Dans les agences France Travail, près d’un millier de psychologues tentent de soutenir des demandeurs d’emploi parfois profondément fragilisés par un licenciement, un harcèlement ou un parcours professionnel chaotique. Mélanie Cordazzo, psychologue à Ingré (Loiret), accompagne ainsi une quarantaine de personnes en grande perte de repères, souvent jeunes diplômés ou travailleurs brisés par leur expérience passée. Leur mission : aider chacun à reconstruire une image de soi positive et à comprendre les blocages qui freinent un retour durable à l’emploi.

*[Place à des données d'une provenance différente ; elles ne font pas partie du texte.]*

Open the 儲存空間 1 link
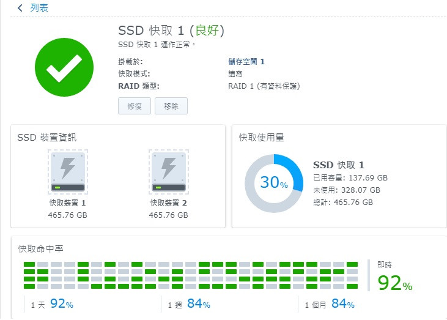click(246, 62)
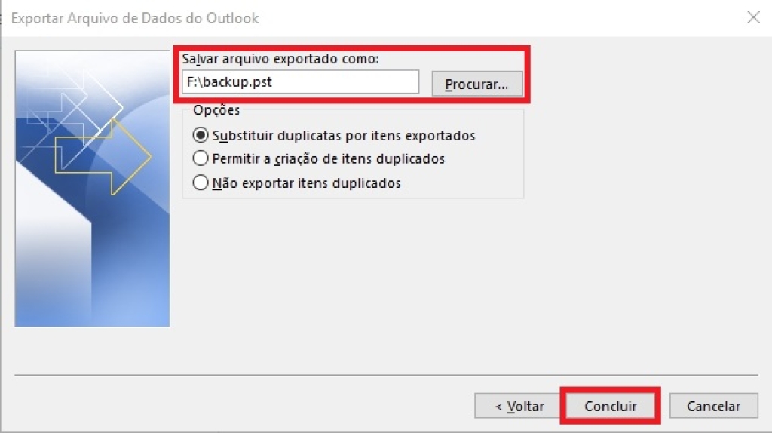This screenshot has height=433, width=772.
Task: Click the Opções group heading
Action: (x=216, y=110)
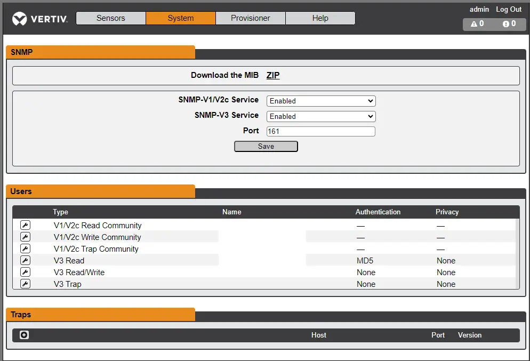Open the SNMP-V1/V2c Service dropdown

coord(320,101)
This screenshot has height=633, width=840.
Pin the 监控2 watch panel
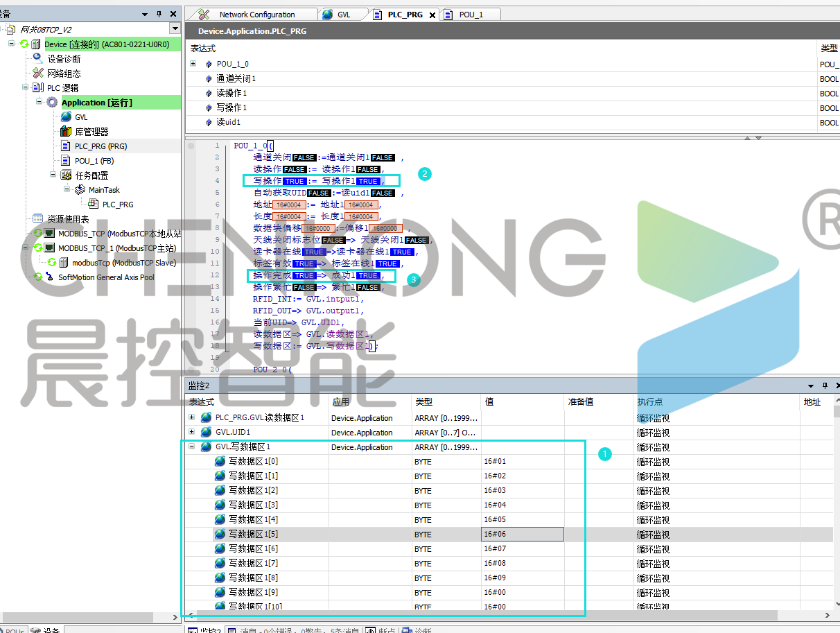[824, 385]
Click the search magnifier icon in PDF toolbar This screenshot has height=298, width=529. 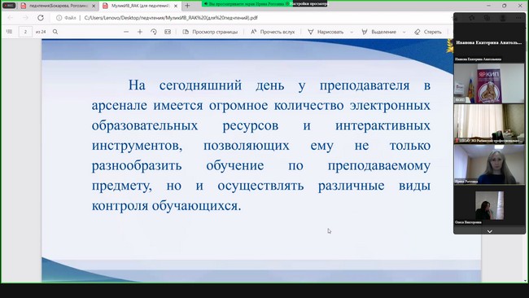tap(55, 32)
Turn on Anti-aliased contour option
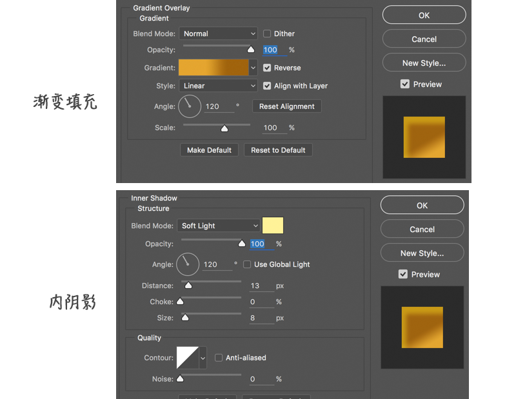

Souffrances invisibles et détresse sociale
Ces rendez-vous sont aussi l’occasion de voir émerger d’autres douleurs, bien au-delà du travail. Violences sexuelles, troubles liés à l’épuisement, burn-out, traumatisme… Les psychologues de France Travail, non cliniciens, doivent souvent orienter vers des spécialistes. Ils constatent également un phénomène croissant : « l’épuisement de la recherche d’emploi », quand la pression, la culpabilité et les exigences administratives vident les chômeurs de leur énergie. Dans un contexte où seuls 40 % des inscrits touchent une allocation et où la durée d’indemnisation a été encore réduite, la détresse financière aggrave la fragilité psychologique.
Manque de moyens et contradictions de la mission
Face à une demande immense, les psychologues dénoncent un manque criant de moyens. Leur rôle d’écoute se heurte parfois aux objectifs de France Travail, recentrés sur un retour rapide à l’emploi : une « paradoxalité » pointée dès 2024 par des chercheurs. Malgré cela, beaucoup soulignent l’impact positif de ces entretiens, qui permettent aux personnes « d’être reconnues dans leur souffrance ». Un enjeu crucial dans une société où le chômage reste fortement stigmatisé.